The obvious challenge is that they will have to be incredibly efficient movers.

Cari Worner, vice president for professional services at Amplatz, has been planning this move for the past two years. In order to pull it off in a day, Worner says a patient will be sent to the new hospital every five minutes. That means everyone from nurses to parents to patients must be on the same page.

Patient room interior
A patient room in the new Amplatz Children's Hospital is seen in this handout photo.
Press photo from Amplatz Children's Hospital

"If you want an ambulance to depart our campus every five minutes, then packing up that patient, getting them ready, having parents understand and patients understand this is what's happening -- it allows us to have a smooth flow," said Worner.

Children who are not as sick will be the easiest to move because they won't be tethered to lots of medical equipment.
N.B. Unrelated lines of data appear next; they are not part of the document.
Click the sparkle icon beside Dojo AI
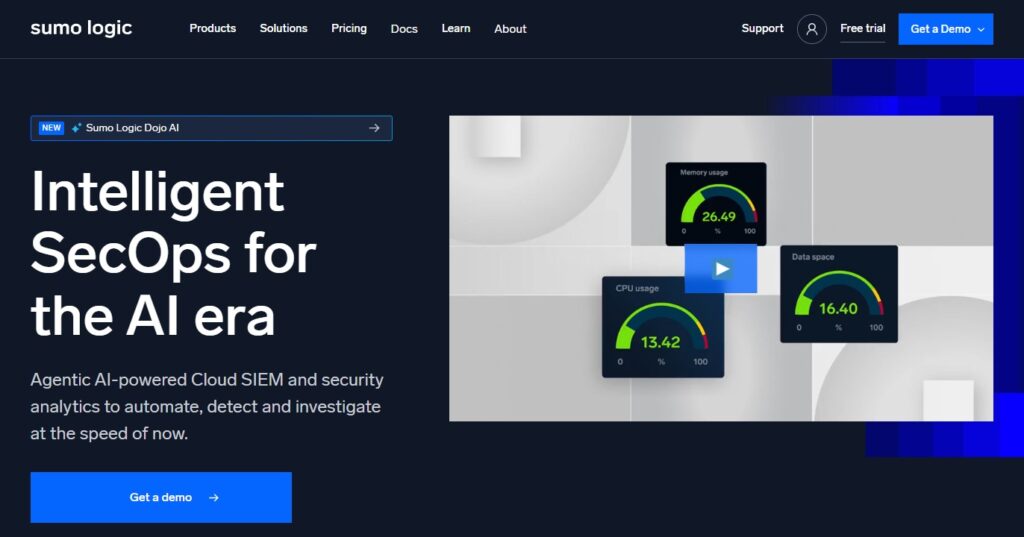 pos(77,128)
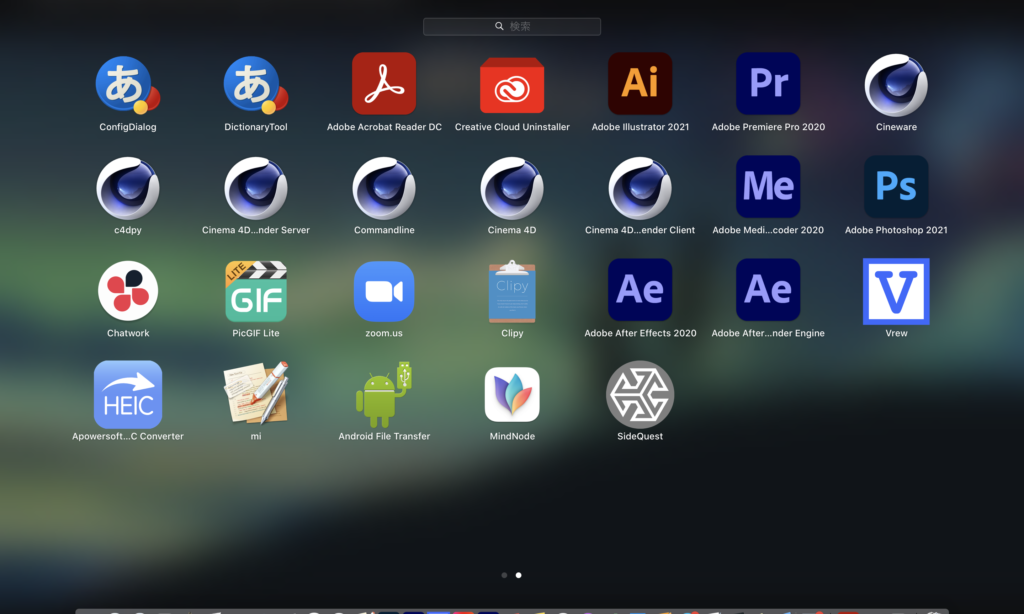Open Adobe Illustrator 2021 app
This screenshot has width=1024, height=614.
pos(640,84)
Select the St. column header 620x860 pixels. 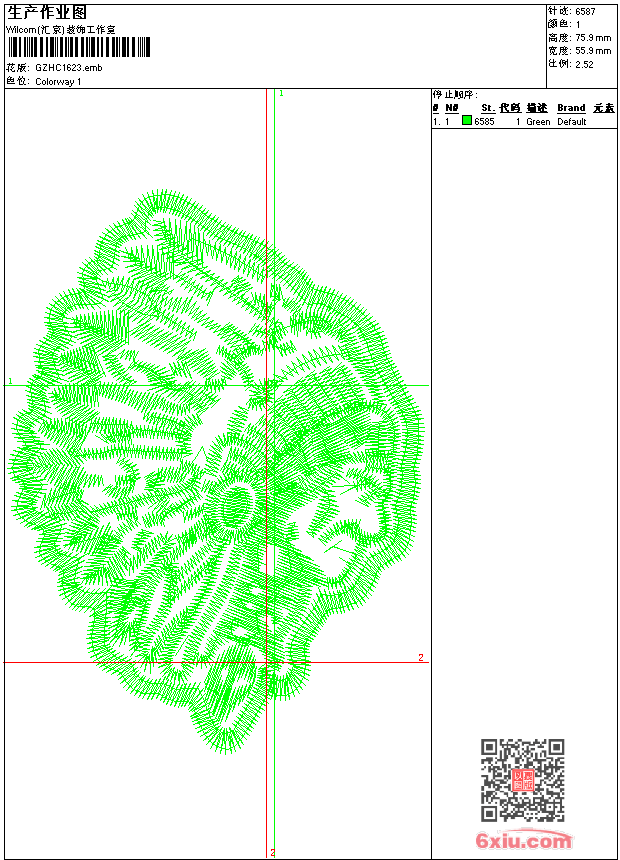[x=487, y=108]
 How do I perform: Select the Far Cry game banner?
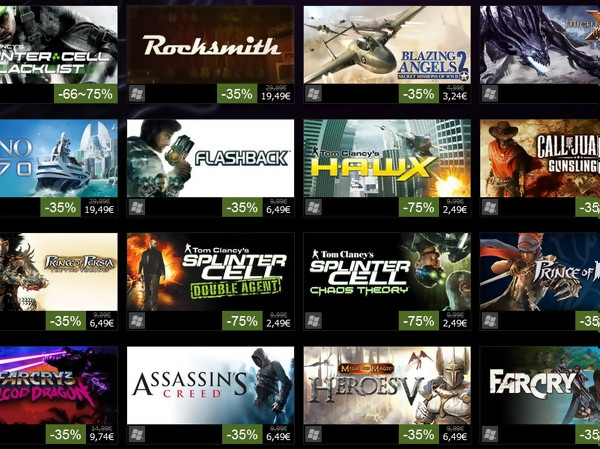click(x=540, y=385)
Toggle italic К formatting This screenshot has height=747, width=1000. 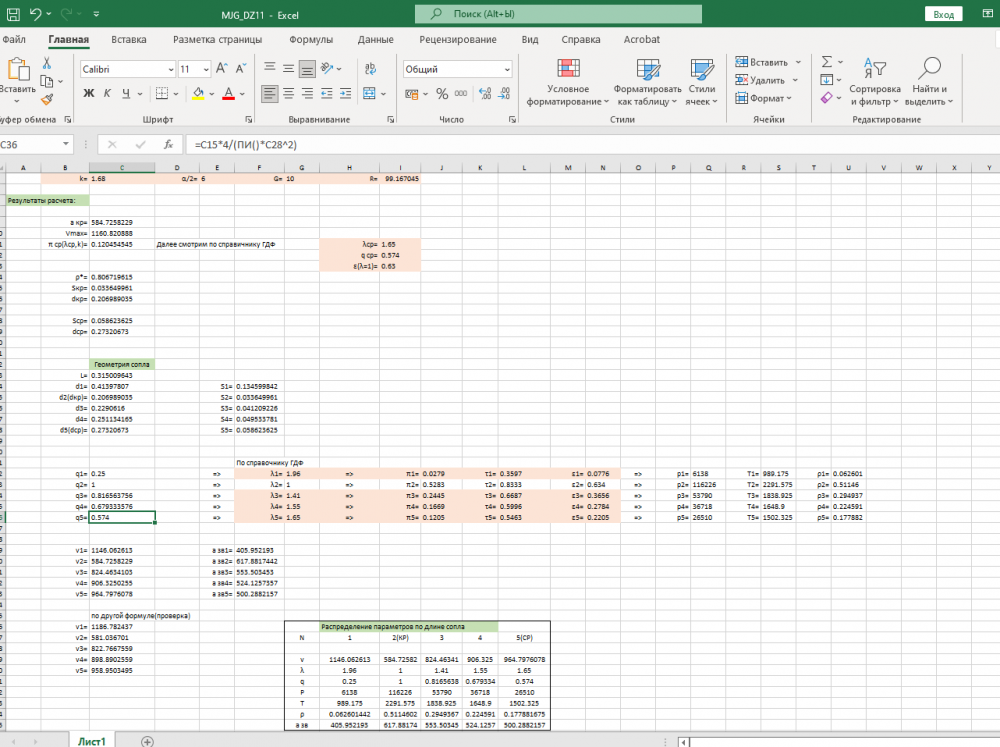pyautogui.click(x=107, y=93)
But patients recovering from cancer treatments, brain surgery or bone marrow and organ transplants could be quite ill during the move.
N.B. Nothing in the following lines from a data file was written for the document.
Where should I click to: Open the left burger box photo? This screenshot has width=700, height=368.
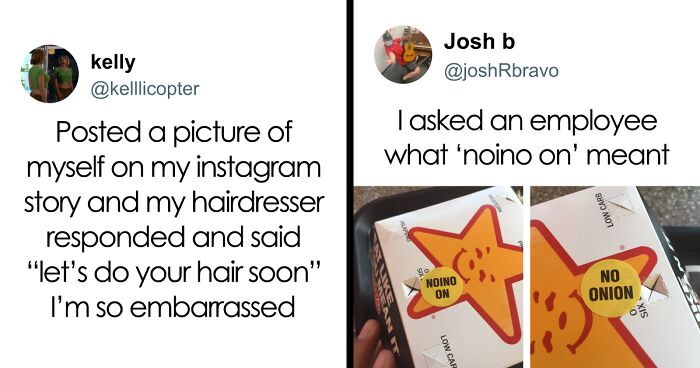coord(438,277)
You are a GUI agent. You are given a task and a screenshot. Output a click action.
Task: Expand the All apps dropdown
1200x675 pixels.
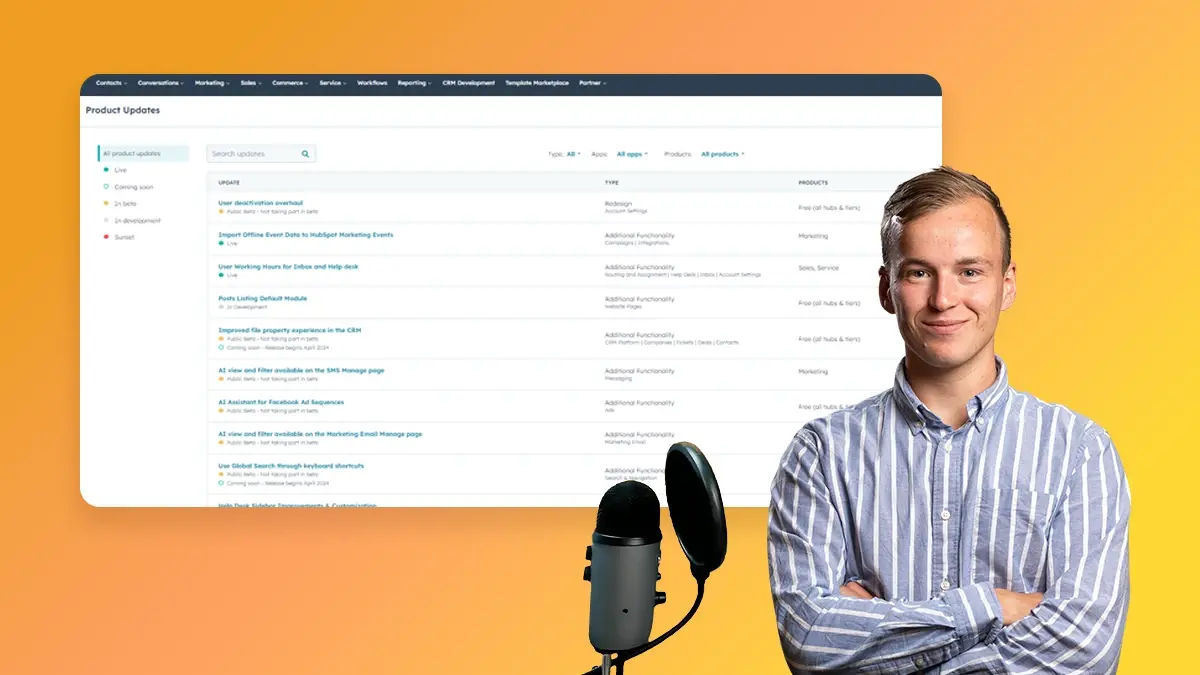[631, 154]
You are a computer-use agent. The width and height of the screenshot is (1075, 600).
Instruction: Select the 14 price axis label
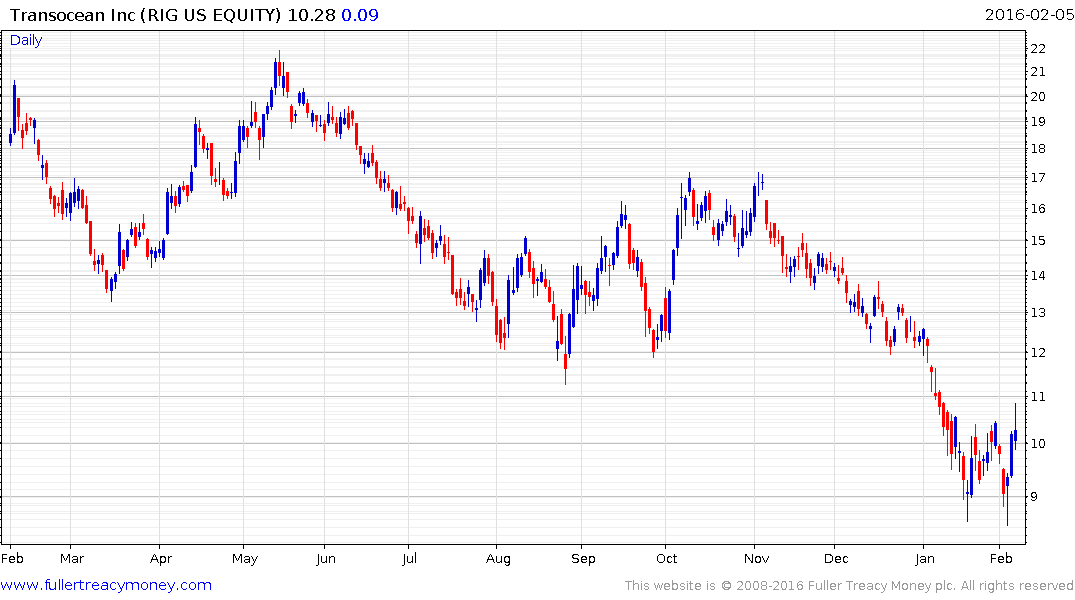(1038, 275)
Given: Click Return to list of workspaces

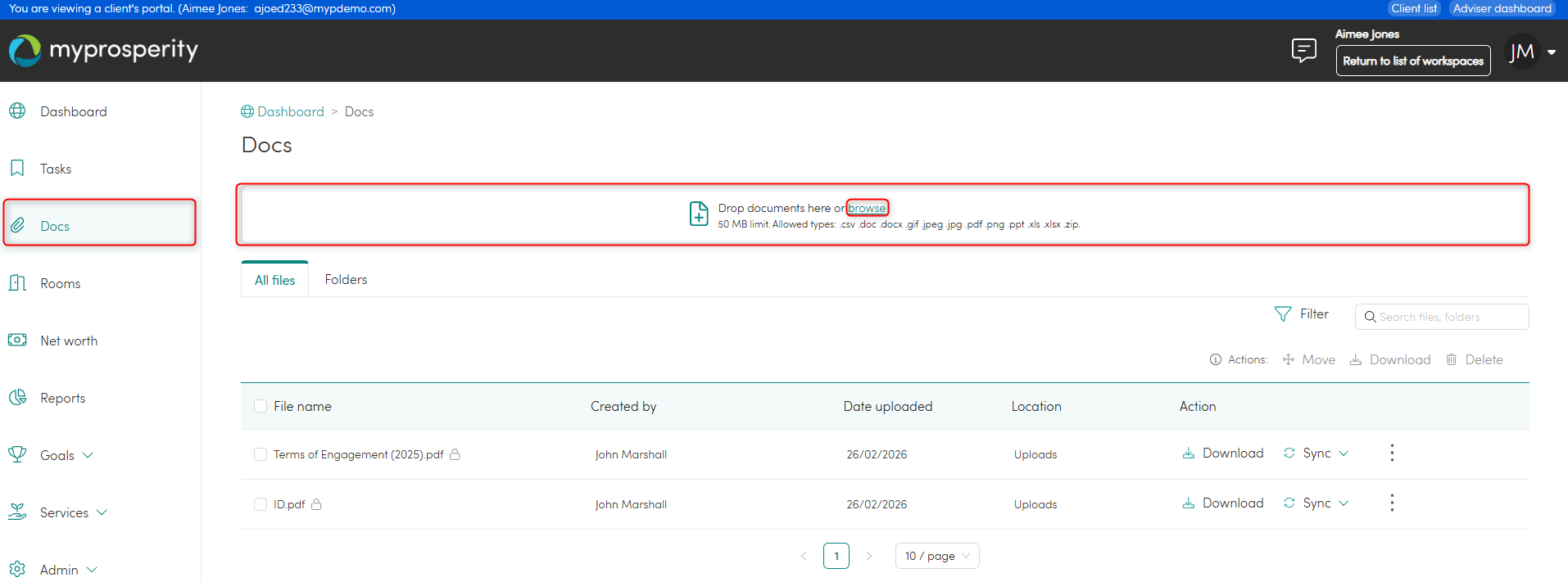Looking at the screenshot, I should point(1412,61).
Anyone who is not medically stable will stay in the old hospital until they are well enough to be transferred. But Amplatz officials say they aren't anticipating that scenario would apply to very many children.
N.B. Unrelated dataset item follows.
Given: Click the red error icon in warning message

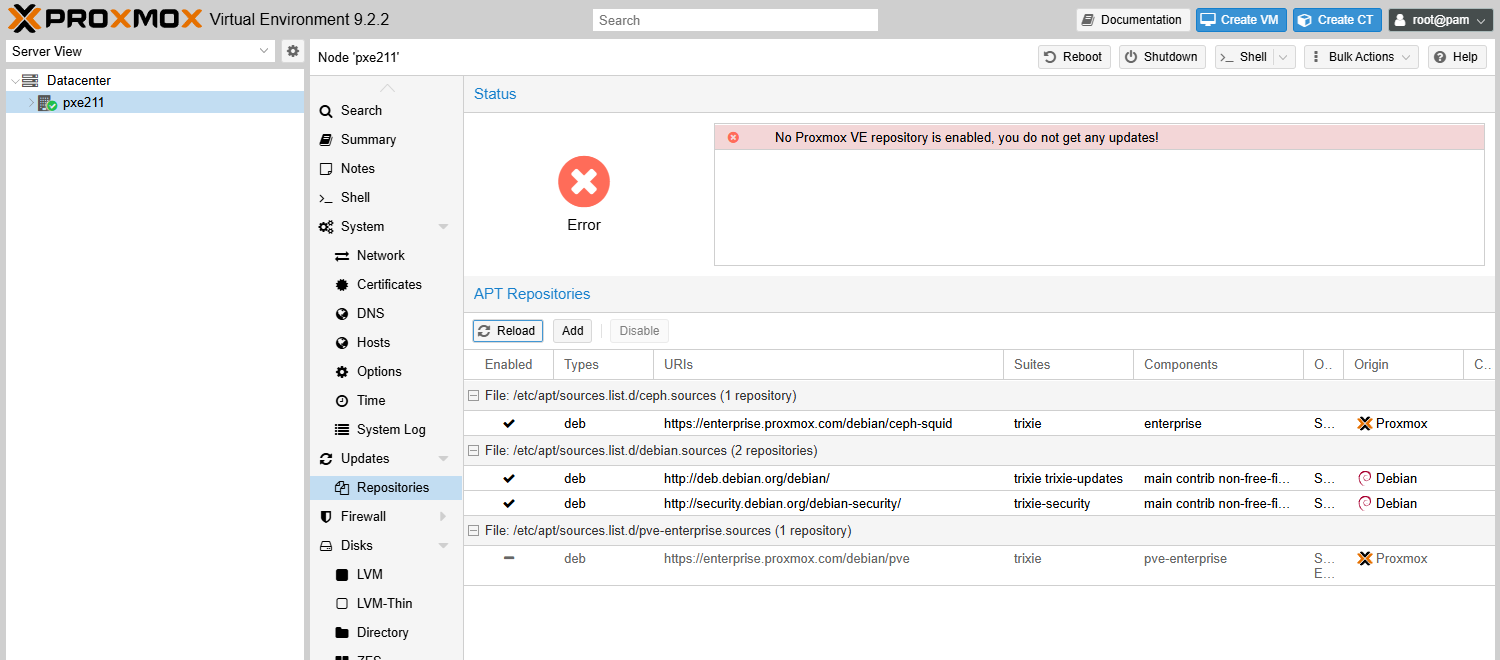Looking at the screenshot, I should 733,137.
To transfer patients' essential medical equipment to the new hospital, Amplatz has rented four moving trucks, in addition to its 11 ambulances.

Worner calls the vehicles "hot trucks" because they will be in near constant motion.

"Unlike a regular moving truck that you fill up and then you drive, this -- as soon as one item gets on it, that is moved," said Worner. "So it's hot because it should never be standing still long enough to get cool."

During the past few weeks, hospital staff members have been doing simulation exercises to help them speed up the time it will take to move each patient and pack their medical equipment. For some of their most complex cases, they've reduced their average time from 45 minutes to less than 20 minutes.

Friday evening, nurses will walk around their unit and make sure that every piece of portable equipment is plugged in and fully charged by morning. Little details like that could make a big difference on moving day.

Amplatz has had help with its planning from Jim Verhey, president of Normandale Associates located near Reno, Nevada. Over the past 30 years Verhey has consulted on about 50 hospital moves. He says he's never had a bad move, but he has narrowly averted some major hiccups.

When Verhey helped move the Dell Children's Hospital in Austin, Texas in 2007, he says it didn't occur to him to check with the nearby convention center to see if a big event was scheduled that same day.

Then, just three days before the hospital move, he learned that his ambulances were going to have to share the road with a parade -- a circus parade, to be precise.

Verhey pleaded his case with the convention center and they took pity on him.

"It's basically going over and talking to the director and saying, 'We've got a patient move happening, and you have elephants coming down the road there, and I'm wondering if we could time it differently?' So it was a little bit of a negotiation process. It was an embarrassment on my part," said Verhey.

For the Amplatz move, Verhey dug up April weather statistics covering the last 10 years. He says the data suggested that it probably wouldn't rain Saturday. But he ordered large tents anyway to cover the open ambulance bays.

That was probably a smart decision, because the forecast now predicts a good chance of rain during the move.